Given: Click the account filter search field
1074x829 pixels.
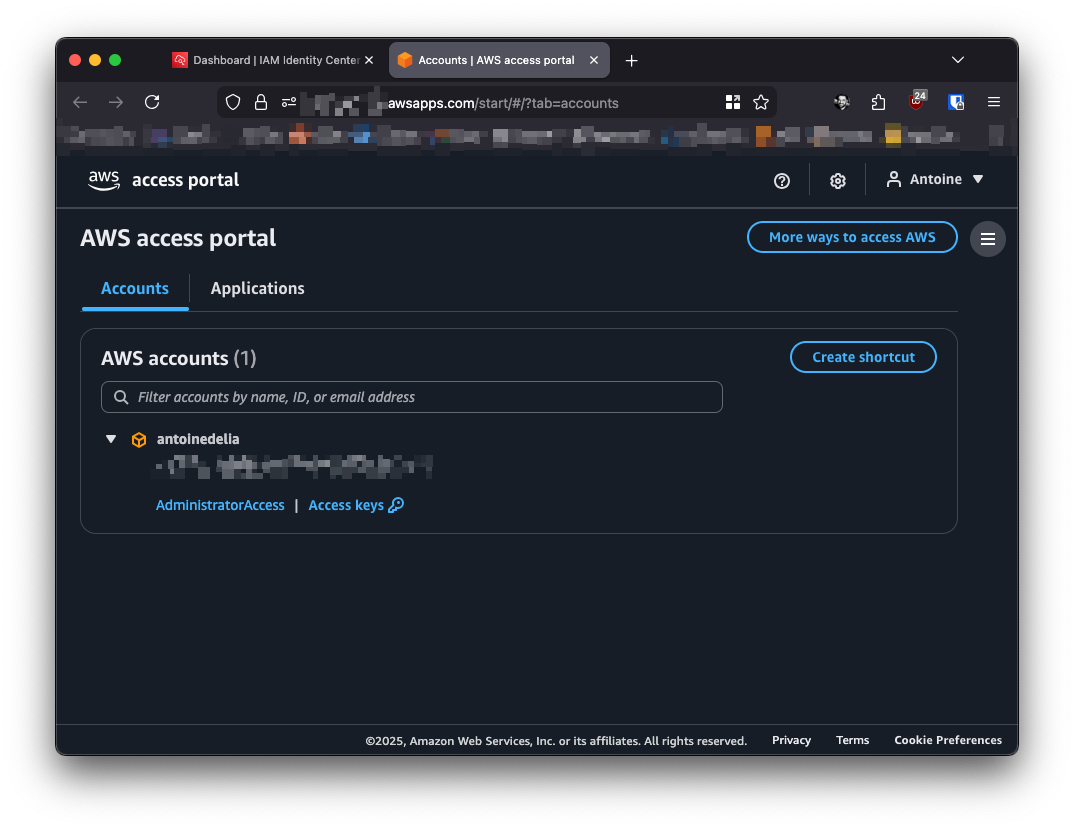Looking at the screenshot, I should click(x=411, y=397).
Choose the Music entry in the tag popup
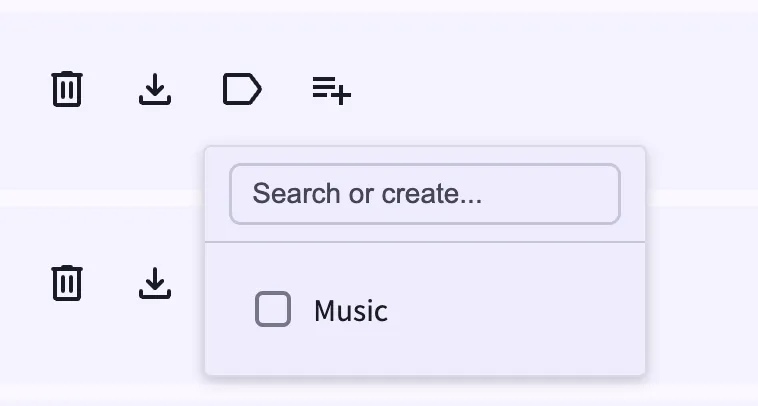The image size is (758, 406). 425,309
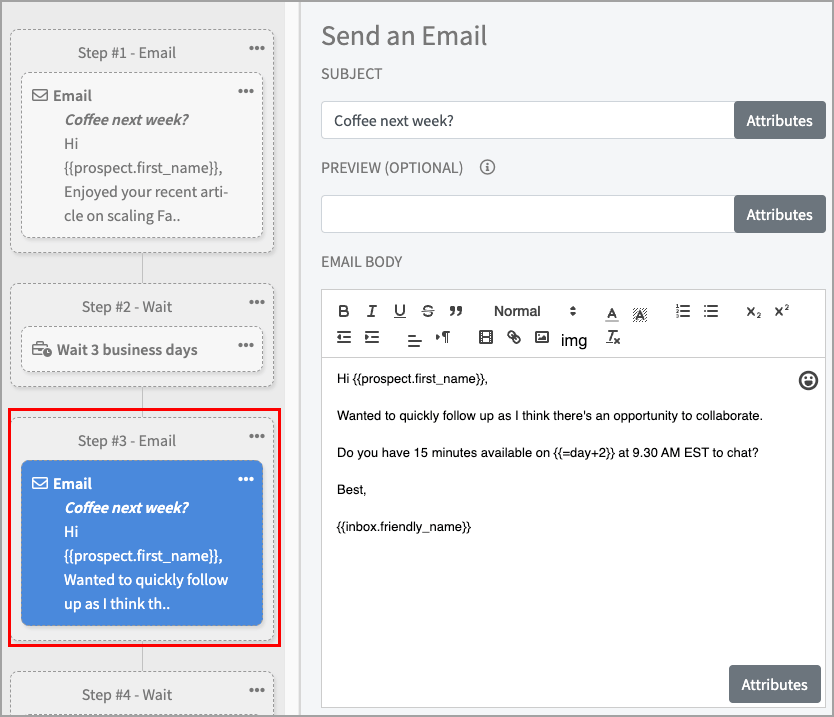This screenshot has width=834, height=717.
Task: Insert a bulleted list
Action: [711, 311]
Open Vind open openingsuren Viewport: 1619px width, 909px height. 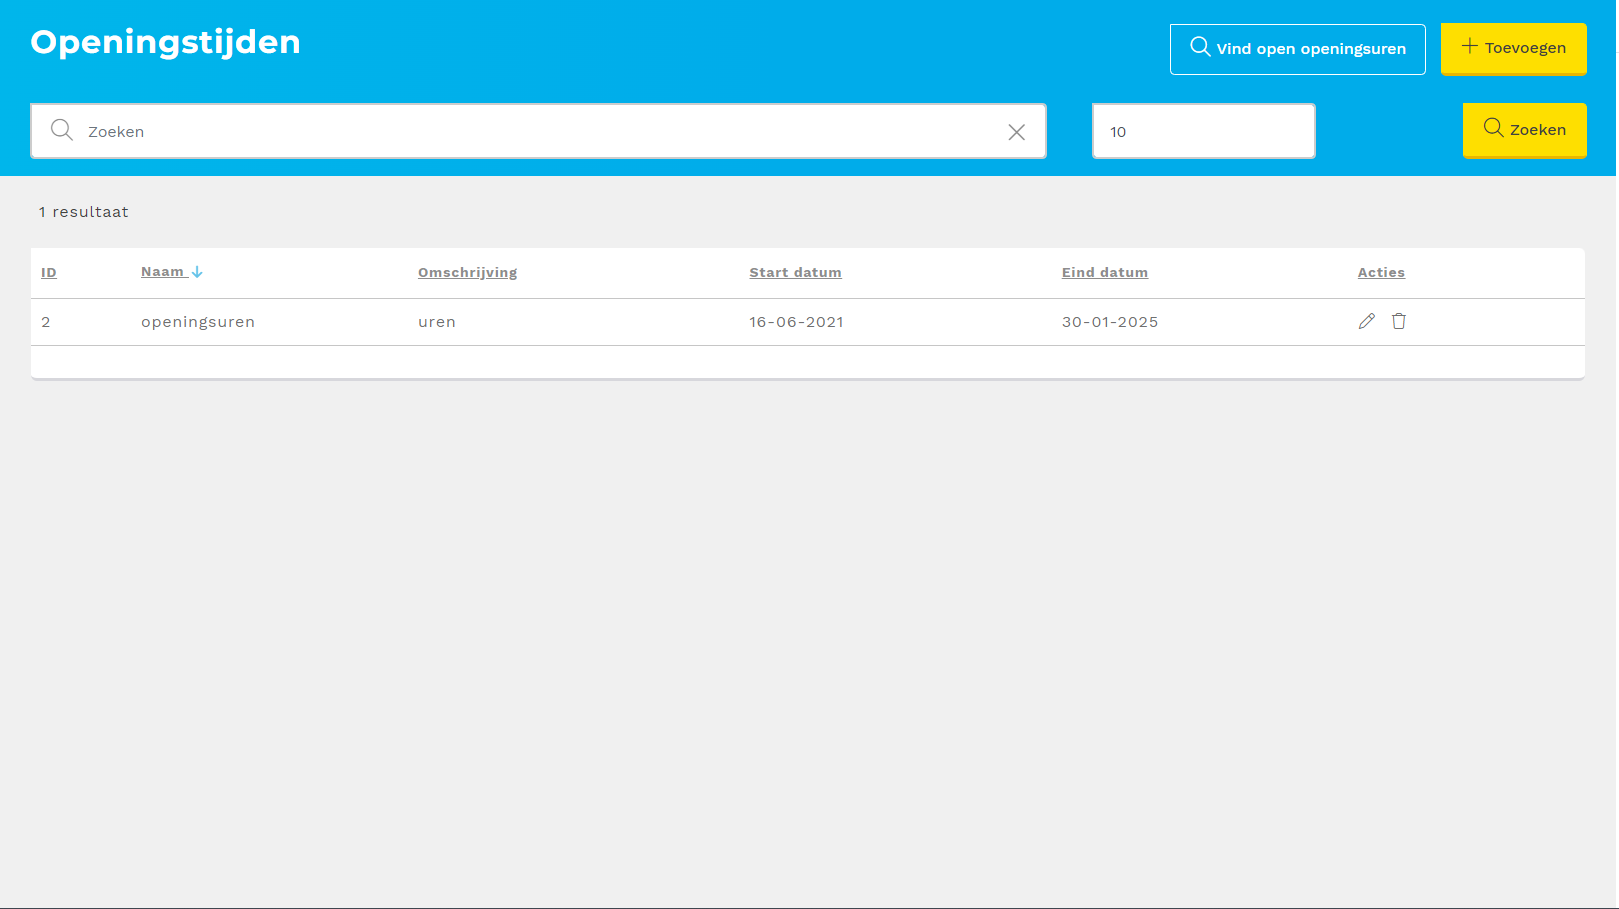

━━━━━━━━

▶ [Task]
All of the records should be output exactly as they stand, with pictures omitted.

▶ [Task answer]
Given: Click the account filter search field
1074x829 pixels.
Looking at the screenshot, I should click(x=411, y=397).
Choose the Music entry in the tag popup
The image size is (758, 406). 425,309
This screenshot has width=834, height=717.
Task: Insert a bulleted list
Action: [711, 311]
Open Vind open openingsuren Viewport: 1619px width, 909px height. 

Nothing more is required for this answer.